No centro da investigação, temos o Instituto de Terras e Colonização do Estado de Roraima, o Iteraima, uma bomba-relógio prestes a explodir, quando se fala em regularização fundiária por aqui. Em suma, este órgão é o responsável por emitir o título definitivo das terras, documento que garante a posse de propriedade urbana ou rural.
A presidente do Iteraima, Dilma Costa, é acusada pelo Ministério Público de Contas de Roraima de favorecimento indevido na regularização fundiária da Gleba Baliza, o que pode causar um prejuízo de R$ 1,3 bilhão aos cofres públicos. O governo sequer afastou a investigada do cargo. Repito: a presidente do órgão responsável por emitir titulação de terras, o órgão oficial do Estado, é acusada pelo MPC e o governo nada faz.
Capaz até de acontecer o mesmo que houve com Cecília Lorezon, ex-secretária de Saúde. Foi promovida para uma secretaria menos trabalhosa e saiu o olho do furação de inúmeros escândalos na Secretaria de Saúde. Dilma segue trabalhando normalmente, sem muita preocupação em dar satisfações ao governador.
A Gleba Baliza, em questão, é uma área de 904.520 hectares, desses, 415 mil estão sob domínio do Estado, cuja regularização é de responsabilidade do Iteraima. Segundo o MPC-RR, Dilma emitiu o Memorando-Circular nº 47/2024, que permitia a concessão de autorização de ocupação sem a necessidade de cumprir todas as exigências legais e sem o georreferenciamento adequado. Uma porta aberta, para não dizer escancarada, para ocupações irregulares com apoio do aparato estatal.
Dilma Costa já esteve enrolada com a regularização de terras em Roraima em outra ocasião, o que levou a sua condenação pelo Tribunal de Contas da União (TCU) por irregularidades na destinação de lotes de assentamentos da reforma agrária, enquanto esteve à frente do Instituto Nacional de Colonização e Reforma Agrária (Incra), entre 2006 e 2007.
Voltando à CPI, Dilma foi ouvida na reunião em Rorainópolis e declarou à imprensa: “O governador Antonio Denarium me deu toda autonomia para agir na Gleba Baliza”. Não é possível afirmar, no entanto, se o governador sabia da flexibilização das regras que facilita a grilagem de terras denunciada pelo MPC-RR, o que também deve ser investigado, para total esclarecimento dos fatos. O presidente da Assembleia Legislativa, Soldado Sampaio, já falou que o governador Antonio Denarium pode ser convocado pela CPI.
O mandatário optou por manter Dilma no comando do Iteraima após as denúncias, pedido de afastamento e até após a condenação no TCU. Mas, em se tratando de Denarium, já sabemos que ele não vê muito problema em ter seu alto escalão envolvido em investigações e suspeitas de crimes. (Link do Esquadrão Suicida de Denarium).

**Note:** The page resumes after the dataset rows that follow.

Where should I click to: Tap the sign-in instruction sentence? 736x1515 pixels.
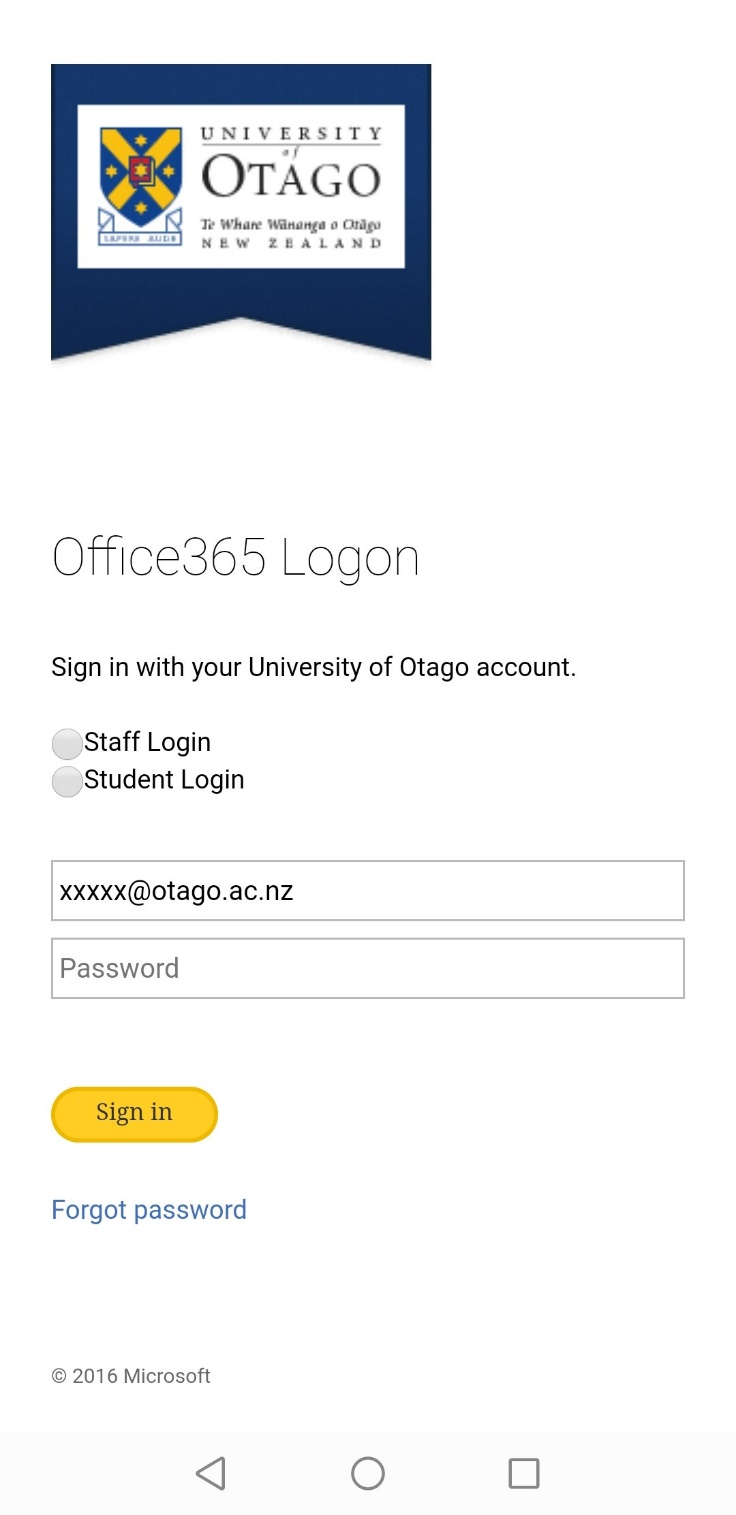click(x=314, y=667)
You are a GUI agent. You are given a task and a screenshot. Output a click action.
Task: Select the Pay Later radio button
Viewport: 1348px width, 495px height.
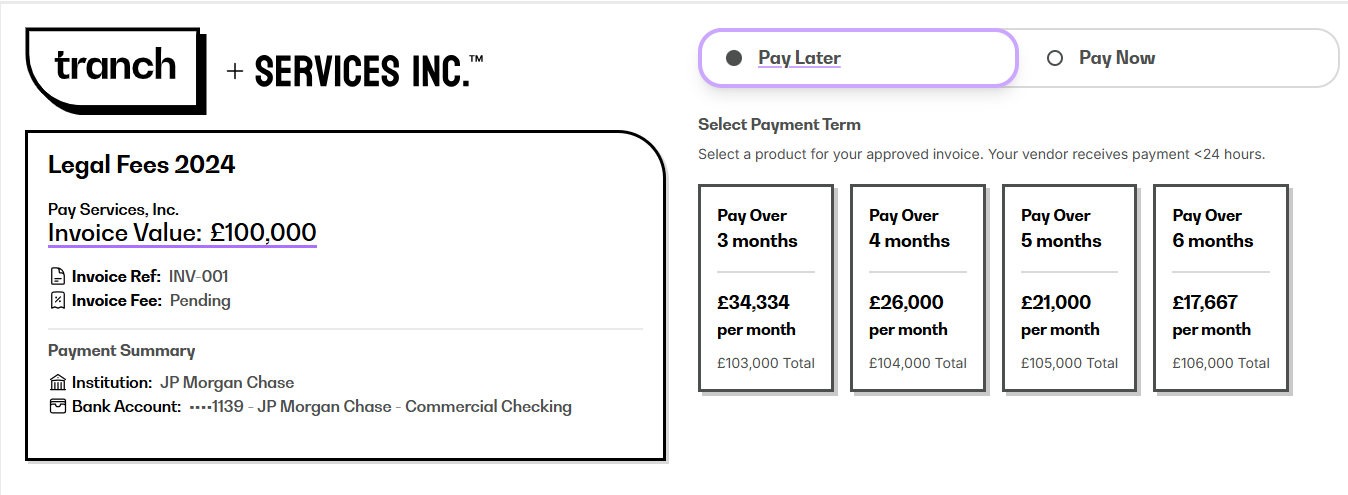[x=734, y=58]
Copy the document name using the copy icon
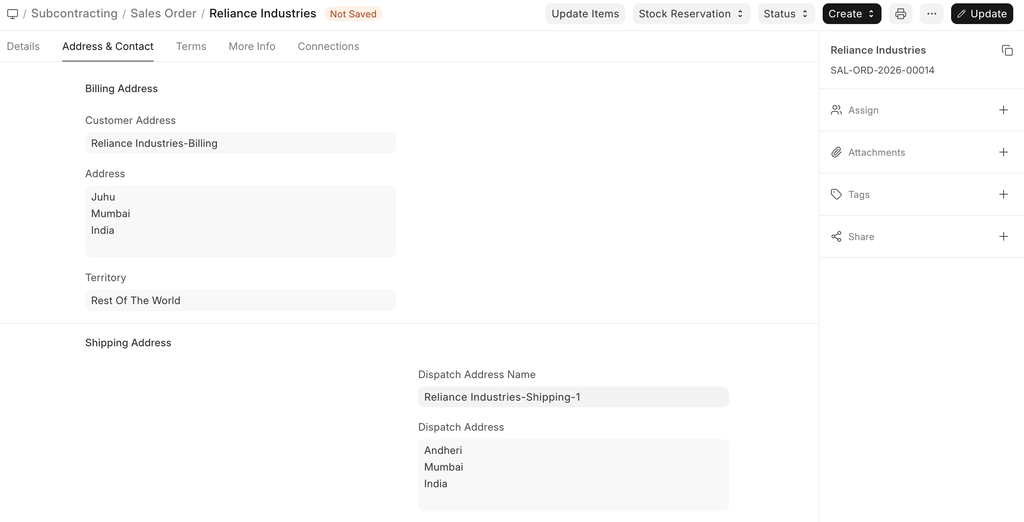The image size is (1024, 522). click(1007, 50)
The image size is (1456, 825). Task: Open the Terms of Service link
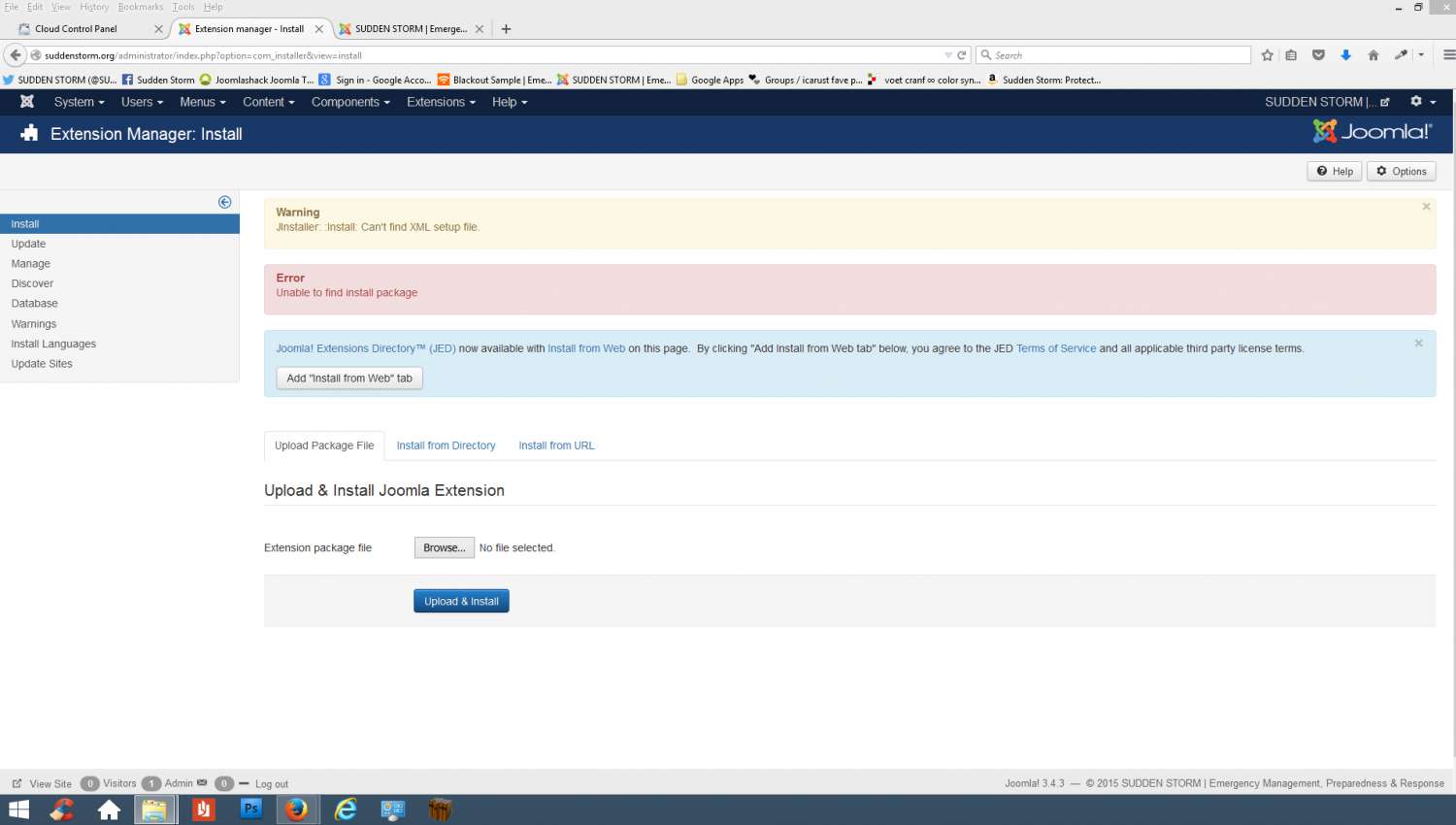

As reuniões da CPI realizadas nos municípios de Rorainópolis e Caroebe trouxeram à tona o medo de pequenos produtores de perder suas terras para grileiros e o relato de violência, com pessoas tendo suas casas queimadas. As oitivas na Assembleia Legislativa evidenciam ainda mais o tamanho e a gravidade do problema.
Uma das testemunhas foi presa por mentir na CPI. Jamiro Alves da Silva, de 51 anos, se apresentou como pedreiro, quando, na verdade, tinha declarado mais de R$ 10 milhões ao Tribunal Regional Eleitoral, em 2022. Ele alegou ter atuado apenas como procurador de um suposto proprietário de um lote na Gleba Cauamé, identificado como “Almiro”. Esta área é alvo de uma disputa por terras.
Almiro Ferreira Marinho é investigado pela Comissão por suspeita de grilagem e teve sua condução coercitiva solicitada ao faltar a dois depoimentos. Na lista de pessoas a serem ouvidas ainda constam servidores do Iteraima, que esperamos contar tudo que sabem, mas com a possibilidade de recorrerem ao silêncio e omissão. As investigações podem esclarecer se servidores do instituto estão envolvidos em falsificação de documentos e pareceres técnicos, sobreposição de terras, fraude em georreferenciamento entre outras irregularidades para favorecer grileiros. Se tiveram ou não participação no tal esquema, só a conclusão da CPI deve apontar.
Até lá, os integrantes da Comissão Parlamentar de Inquérito afirmam ter um outro desafio pela frente, driblar a tentativa de descredibilização. Os parlamentares acusam o governo estadual de atuar para enfraquecer os trabalhos da CPI. Soldado Sampaio, deixou claro que não vai admitir que tentem confundir a opinião pública sobre as investigações.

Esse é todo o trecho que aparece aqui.